Kalaivani, who ran away from home in Mandaveli when she was just 14 years old, got into serving Covid-19 patients, swinging on the whims of her fate. She made a name for herself, among the recovered patients and authorities alike. When Covid-19 first struck early in 2020, bringing with it a total lockdown, Kalaivani, who had until then been collecting money from shops, was staring at a dead end. With shops closed, her only source of income was gone.
“I first went to care for Covid-19 patients because I did not have any other work. It was unsettling to feed, bathe and change the diapers of the patients, but as months passed, helping patients recover helped me find satisfaction in the work, and I decided that this was my calling,” Kalaivani tells TNIE. Her drive to help those in need and the constant encouragement and love that poured from the Covid Care Centre motivated her.
“The patients embraced me for who I was because, in sickness, you do not discriminate,” she says. “During the peak of the second wave in 2021, I was attending to patients in the oxygen beds. I was the constant companion to patients who were on the verge of dying; those who recovered always blessed me before leaving,” Kalaivani says with pride.It could be a blessing from those Kalaivani helped that she never got infected with the virus even after working with patients in close quarters. While she was fearful, she eased into her work.
Amirthavalli S, a staff nurse at Rajiv Gandhi Government GH, was in charge of taking care of patients at the Nandambakkam Covid Care Centre and worked alongside Kalaivani during the third wave. “She would do any work that was asked for, and even that’s not asked of her —nursing patients, bringing food for medical staff, helping us clean. Being a transwoman, she has several experiences of being discriminated against, but it did not come in the way of her helping patients with Covid-19; she did not hesitate at all,” Amirthavalli says. Though she fetched barely Rs 9,000 a month as a contract worker, she says she was content.
Now that the Covid Centre, where Kalaivani worked as a supervisor, has shut down, she is again back on the streets of Old Mahabalipuram Road, seeking money from shops. “Sometimes, attenders who were unable to care for sick relatives ask me if I can attend to them at hospitals for a meagre amount, and I do it without hesitation,” she says.
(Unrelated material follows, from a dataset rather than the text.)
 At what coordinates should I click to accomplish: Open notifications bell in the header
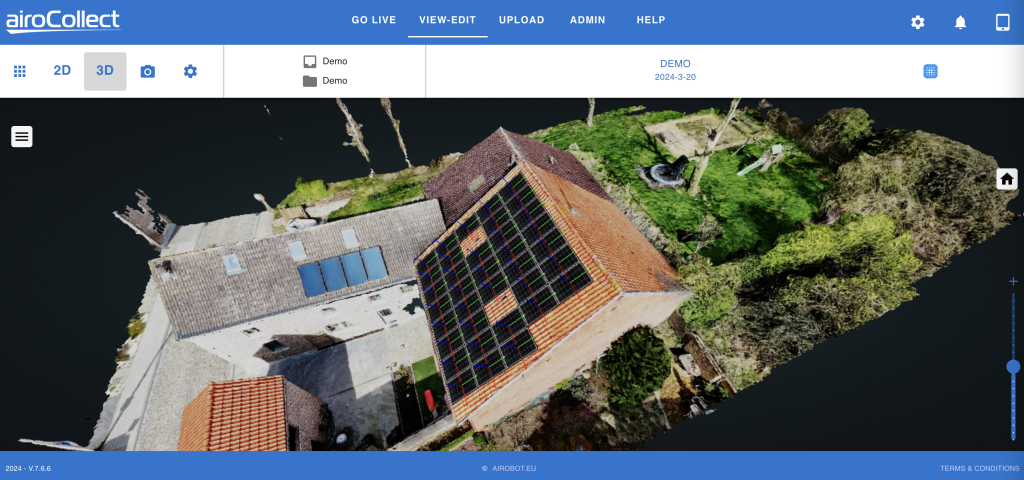pos(960,22)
Amidst the worry of not having a source of income, she has come across a silver lining. Her parents, who refused to speak to her since she left home, have gotten in touch with her after the news about her work splashed across news publications.
“I’m so glad it helped me reconnect with my family, though economically, I still have no one to support me. I am looking for jobs as I do not want to ask money from shopkeepers,” she says and hopes to see light at the end of the tunnel.